■ **ASSIGNMENT**: When responding, copy every record below exactly as it appears.

■ **DATASET RECORDS**:
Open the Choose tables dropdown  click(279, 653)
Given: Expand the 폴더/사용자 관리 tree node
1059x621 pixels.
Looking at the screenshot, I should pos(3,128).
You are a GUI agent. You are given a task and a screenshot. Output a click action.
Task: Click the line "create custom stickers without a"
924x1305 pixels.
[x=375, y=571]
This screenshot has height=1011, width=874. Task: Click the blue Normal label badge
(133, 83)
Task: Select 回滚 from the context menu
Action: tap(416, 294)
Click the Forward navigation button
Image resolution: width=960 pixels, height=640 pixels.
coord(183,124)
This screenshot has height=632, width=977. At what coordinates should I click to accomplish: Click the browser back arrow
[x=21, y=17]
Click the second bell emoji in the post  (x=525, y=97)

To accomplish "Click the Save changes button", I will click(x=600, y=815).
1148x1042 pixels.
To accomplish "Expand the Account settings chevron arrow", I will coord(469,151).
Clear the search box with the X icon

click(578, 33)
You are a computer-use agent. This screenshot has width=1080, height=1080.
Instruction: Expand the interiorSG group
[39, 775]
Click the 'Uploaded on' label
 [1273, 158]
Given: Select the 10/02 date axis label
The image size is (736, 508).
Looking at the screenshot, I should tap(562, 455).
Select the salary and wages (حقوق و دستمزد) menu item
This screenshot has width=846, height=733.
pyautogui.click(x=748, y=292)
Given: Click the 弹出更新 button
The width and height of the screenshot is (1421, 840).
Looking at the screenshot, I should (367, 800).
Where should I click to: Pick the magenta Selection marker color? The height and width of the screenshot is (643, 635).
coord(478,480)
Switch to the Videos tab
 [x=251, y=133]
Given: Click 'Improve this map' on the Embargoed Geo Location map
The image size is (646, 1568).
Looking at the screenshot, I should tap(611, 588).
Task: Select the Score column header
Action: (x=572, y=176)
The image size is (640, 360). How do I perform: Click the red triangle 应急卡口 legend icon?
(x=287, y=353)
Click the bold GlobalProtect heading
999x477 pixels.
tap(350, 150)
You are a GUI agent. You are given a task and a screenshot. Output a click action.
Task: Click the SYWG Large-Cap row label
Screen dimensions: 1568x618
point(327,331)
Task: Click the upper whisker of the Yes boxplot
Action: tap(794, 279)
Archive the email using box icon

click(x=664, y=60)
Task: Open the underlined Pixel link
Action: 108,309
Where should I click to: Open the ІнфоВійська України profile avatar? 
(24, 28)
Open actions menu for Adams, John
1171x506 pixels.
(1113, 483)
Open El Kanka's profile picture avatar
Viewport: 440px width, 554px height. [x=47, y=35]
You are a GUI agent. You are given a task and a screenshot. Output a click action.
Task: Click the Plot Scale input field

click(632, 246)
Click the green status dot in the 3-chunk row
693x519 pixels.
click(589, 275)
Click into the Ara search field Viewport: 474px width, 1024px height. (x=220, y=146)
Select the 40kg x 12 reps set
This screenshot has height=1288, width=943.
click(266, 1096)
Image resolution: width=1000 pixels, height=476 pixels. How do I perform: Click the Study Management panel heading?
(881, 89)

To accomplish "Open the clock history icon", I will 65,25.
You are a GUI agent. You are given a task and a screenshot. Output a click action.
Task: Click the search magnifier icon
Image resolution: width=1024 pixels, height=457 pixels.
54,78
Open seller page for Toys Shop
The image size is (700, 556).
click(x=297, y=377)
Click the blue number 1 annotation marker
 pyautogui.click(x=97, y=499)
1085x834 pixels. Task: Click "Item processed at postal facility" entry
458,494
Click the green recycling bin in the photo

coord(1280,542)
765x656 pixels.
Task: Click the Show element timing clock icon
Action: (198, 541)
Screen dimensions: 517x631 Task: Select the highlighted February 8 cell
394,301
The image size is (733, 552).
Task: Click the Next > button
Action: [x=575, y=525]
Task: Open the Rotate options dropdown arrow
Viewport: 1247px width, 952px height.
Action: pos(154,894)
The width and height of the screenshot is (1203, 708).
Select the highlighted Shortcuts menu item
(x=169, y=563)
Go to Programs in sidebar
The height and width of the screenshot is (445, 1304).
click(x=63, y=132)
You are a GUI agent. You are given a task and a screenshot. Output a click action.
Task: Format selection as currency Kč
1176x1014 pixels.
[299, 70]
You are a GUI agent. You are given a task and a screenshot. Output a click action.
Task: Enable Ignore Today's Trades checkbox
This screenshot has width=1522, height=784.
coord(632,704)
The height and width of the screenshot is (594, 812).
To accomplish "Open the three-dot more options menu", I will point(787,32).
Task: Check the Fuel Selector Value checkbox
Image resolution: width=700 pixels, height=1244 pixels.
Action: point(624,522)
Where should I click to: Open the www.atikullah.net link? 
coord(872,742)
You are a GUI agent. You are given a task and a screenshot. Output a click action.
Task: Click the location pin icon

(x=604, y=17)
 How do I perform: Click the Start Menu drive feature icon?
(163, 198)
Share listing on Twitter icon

■ **OUTPUT**:
Open the Choose tables dropdown  click(279, 653)
Given: Expand the 폴더/사용자 관리 tree node
1059x621 pixels.
Looking at the screenshot, I should pos(3,128).
You are a GUI agent. You are given a task and a screenshot. Output a click action.
Task: Click the line "create custom stickers without a"
924x1305 pixels.
[x=375, y=571]
This screenshot has height=1011, width=874. Task: Click the blue Normal label badge
(133, 83)
Task: Select 回滚 from the context menu
Action: tap(416, 294)
Click the Forward navigation button
Image resolution: width=960 pixels, height=640 pixels.
coord(183,124)
This screenshot has height=632, width=977. At what coordinates should I click to accomplish: Click the browser back arrow
[x=21, y=17]
Click the second bell emoji in the post  (x=525, y=97)

To accomplish "Click the Save changes button", I will click(x=600, y=815).
1148x1042 pixels.
To accomplish "Expand the Account settings chevron arrow", I will coord(469,151).
Clear the search box with the X icon

click(578, 33)
You are a computer-use agent. This screenshot has width=1080, height=1080.
Instruction: Expand the interiorSG group
[39, 775]
Click the 'Uploaded on' label
 [1273, 158]
Given: Select the 10/02 date axis label
The image size is (736, 508).
Looking at the screenshot, I should tap(562, 455).
Select the salary and wages (حقوق و دستمزد) menu item
This screenshot has width=846, height=733.
pyautogui.click(x=748, y=292)
Given: Click the 弹出更新 button
The width and height of the screenshot is (1421, 840).
Looking at the screenshot, I should (367, 800).
Where should I click to: Pick the magenta Selection marker color? The height and width of the screenshot is (643, 635).
coord(478,480)
Switch to the Videos tab
 [x=251, y=133]
Given: Click 'Improve this map' on the Embargoed Geo Location map
The image size is (646, 1568).
Looking at the screenshot, I should tap(611, 588).
Task: Select the Score column header
Action: (x=572, y=176)
The image size is (640, 360). How do I perform: Click the red triangle 应急卡口 legend icon?
(x=287, y=353)
Click the bold GlobalProtect heading
999x477 pixels.
tap(350, 150)
You are a GUI agent. You are given a task and a screenshot. Output a click action.
Task: Click the SYWG Large-Cap row label
Screen dimensions: 1568x618
point(327,331)
Task: Click the upper whisker of the Yes boxplot
Action: tap(794, 279)
Archive the email using box icon

click(x=664, y=60)
Task: Open the underlined Pixel link
Action: 108,309
Where should I click to: Open the ІнфоВійська України profile avatar? 
(24, 28)
Open actions menu for Adams, John
1171x506 pixels.
(1113, 483)
Open El Kanka's profile picture avatar
Viewport: 440px width, 554px height. [x=47, y=35]
You are a GUI agent. You are given a task and a screenshot. Output a click action.
Task: Click the Plot Scale input field

click(632, 246)
Click the green status dot in the 3-chunk row
693x519 pixels.
click(589, 275)
Click into the Ara search field Viewport: 474px width, 1024px height. (x=220, y=146)
Select the 40kg x 12 reps set
This screenshot has height=1288, width=943.
click(266, 1096)
Image resolution: width=1000 pixels, height=476 pixels. How do I perform: Click the Study Management panel heading?
(881, 89)

To accomplish "Open the clock history icon", I will 65,25.
You are a GUI agent. You are given a task and a screenshot. Output a click action.
Task: Click the search magnifier icon
Image resolution: width=1024 pixels, height=457 pixels.
54,78
Open seller page for Toys Shop
The image size is (700, 556).
click(x=297, y=377)
Click the blue number 1 annotation marker
 pyautogui.click(x=97, y=499)
1085x834 pixels. Task: Click "Item processed at postal facility" entry
458,494
Click the green recycling bin in the photo

coord(1280,542)
765x656 pixels.
Task: Click the Show element timing clock icon
Action: (198, 541)
Screen dimensions: 517x631 Task: Select the highlighted February 8 cell
394,301
The image size is (733, 552).
Task: Click the Next > button
Action: [x=575, y=525]
Task: Open the Rotate options dropdown arrow
Viewport: 1247px width, 952px height.
Action: pos(154,894)
The width and height of the screenshot is (1203, 708).
Select the highlighted Shortcuts menu item
(x=169, y=563)
Go to Programs in sidebar
The height and width of the screenshot is (445, 1304).
click(x=63, y=132)
You are a GUI agent. You are given a task and a screenshot. Output a click action.
Task: Format selection as currency Kč
1176x1014 pixels.
[299, 70]
You are a GUI agent. You are given a task and a screenshot. Output a click action.
Task: Enable Ignore Today's Trades checkbox
This screenshot has width=1522, height=784.
coord(632,704)
The height and width of the screenshot is (594, 812).
To accomplish "Open the three-dot more options menu", I will point(787,32).
Task: Check the Fuel Selector Value checkbox
Image resolution: width=700 pixels, height=1244 pixels.
Action: point(624,522)
Where should I click to: Open the www.atikullah.net link? 
coord(872,742)
You are a GUI agent. You are given a task and a screenshot. Output a click action.
Task: Click the location pin icon

(x=604, y=17)
 How do I perform: Click the Start Menu drive feature icon?
(163, 198)
Share listing on Twitter icon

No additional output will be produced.